Look below for the line with "Instruction: Close the _light.scss tab" and the line with "You are a GUI"; repeat exactly those two lines and all lines between them, but no pictures.

§ §

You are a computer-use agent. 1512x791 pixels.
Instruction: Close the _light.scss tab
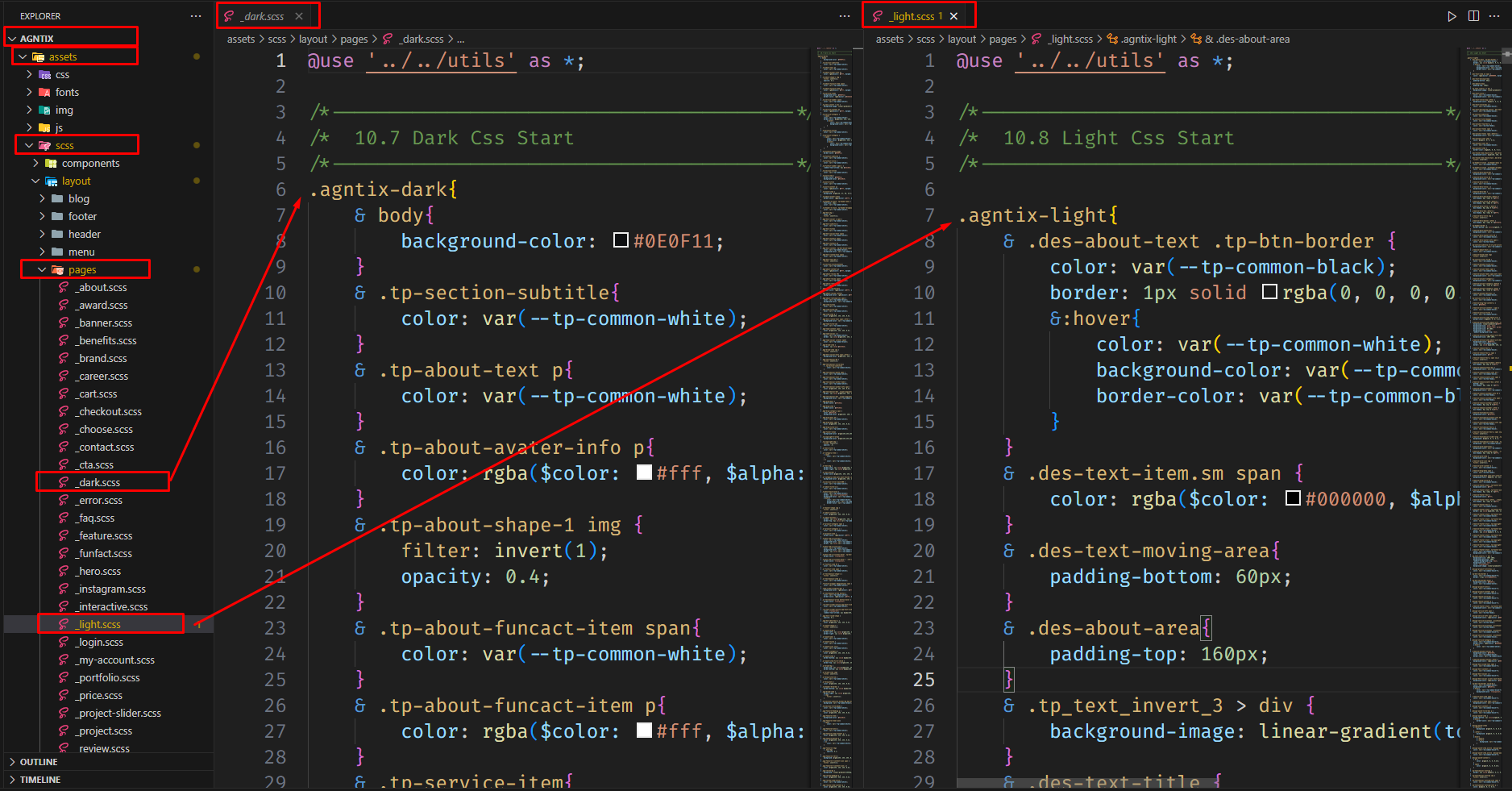tap(954, 16)
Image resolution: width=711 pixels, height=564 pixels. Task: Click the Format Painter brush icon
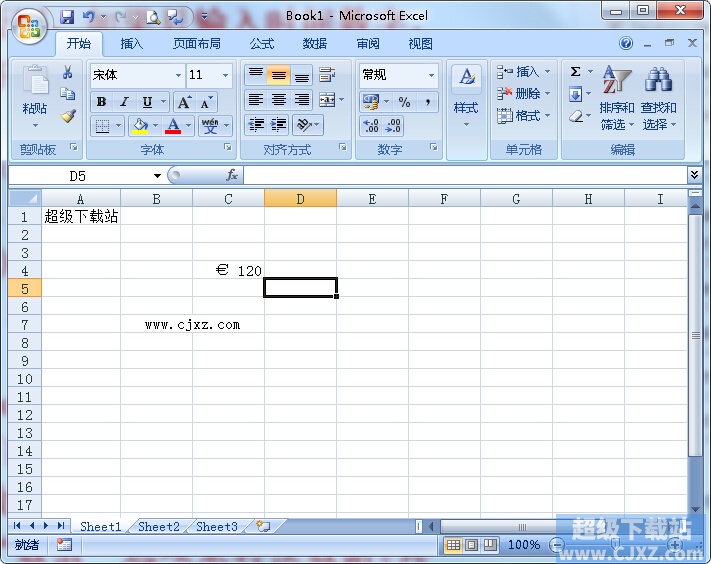[68, 116]
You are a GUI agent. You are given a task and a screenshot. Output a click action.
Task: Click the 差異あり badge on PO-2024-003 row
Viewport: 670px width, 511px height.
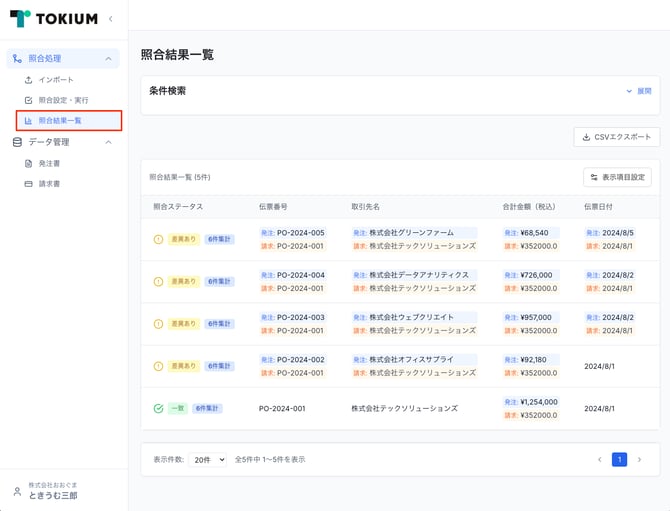[183, 324]
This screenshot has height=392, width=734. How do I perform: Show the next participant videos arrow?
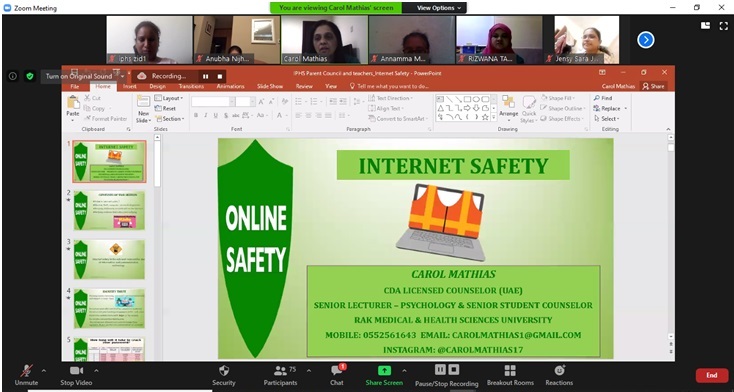(646, 40)
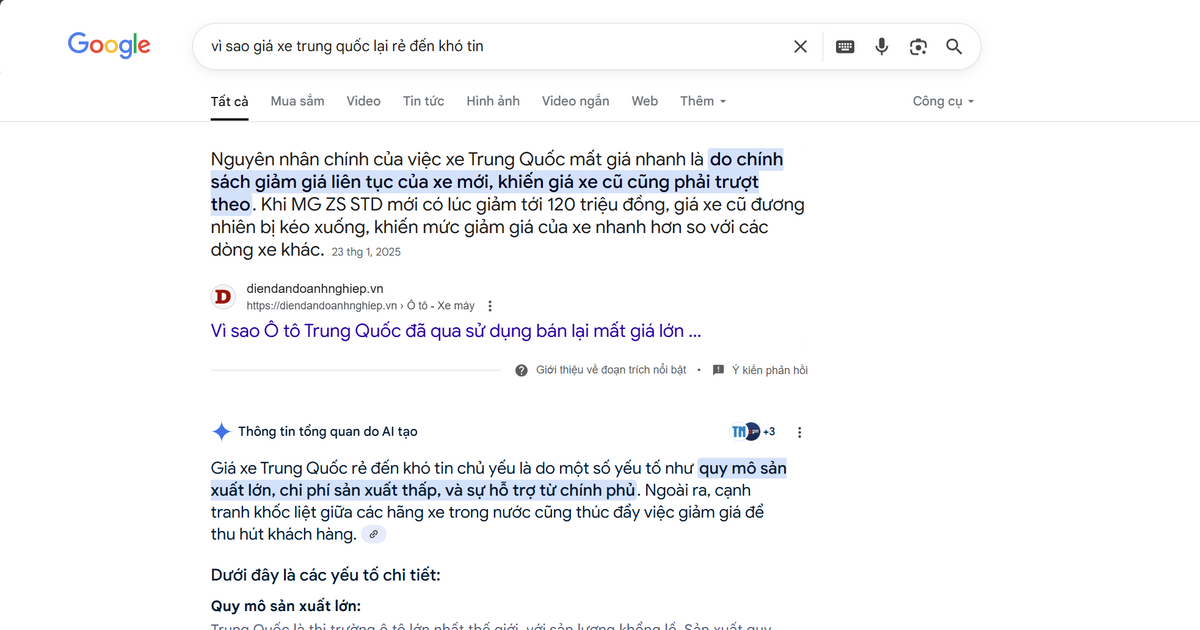The height and width of the screenshot is (630, 1200).
Task: Select the Video ngắn tab
Action: pyautogui.click(x=575, y=101)
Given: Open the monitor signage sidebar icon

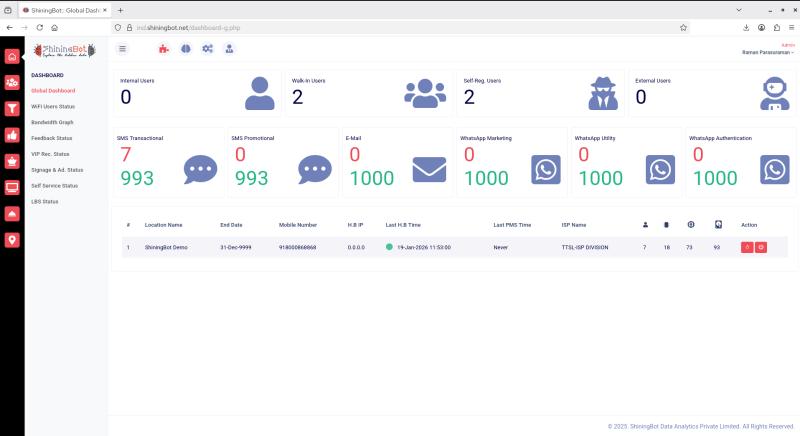Looking at the screenshot, I should 12,187.
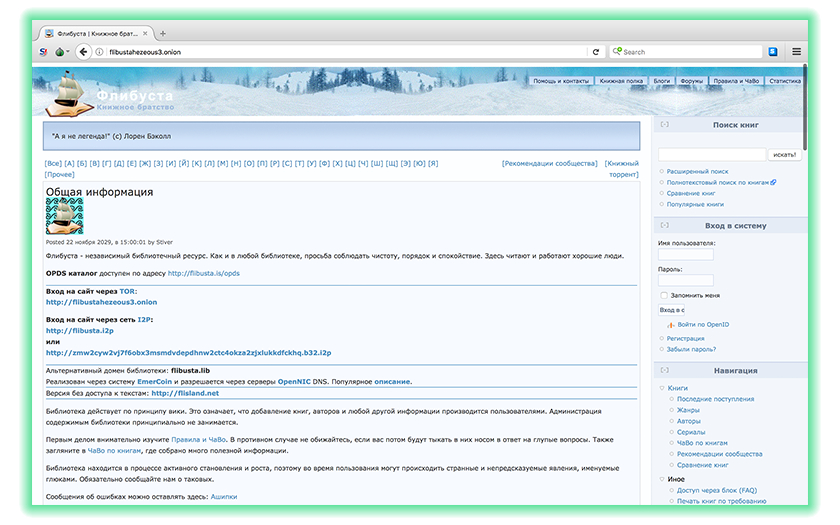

§ §

#### [SOLVED PROBLEM]
Instruction: Close the _light.scss tab
tap(954, 16)
Image resolution: width=711 pixels, height=564 pixels. Task: Click the Format Painter brush icon
[68, 116]
You are a GUI agent. You are given a task and a screenshot. Output a click action.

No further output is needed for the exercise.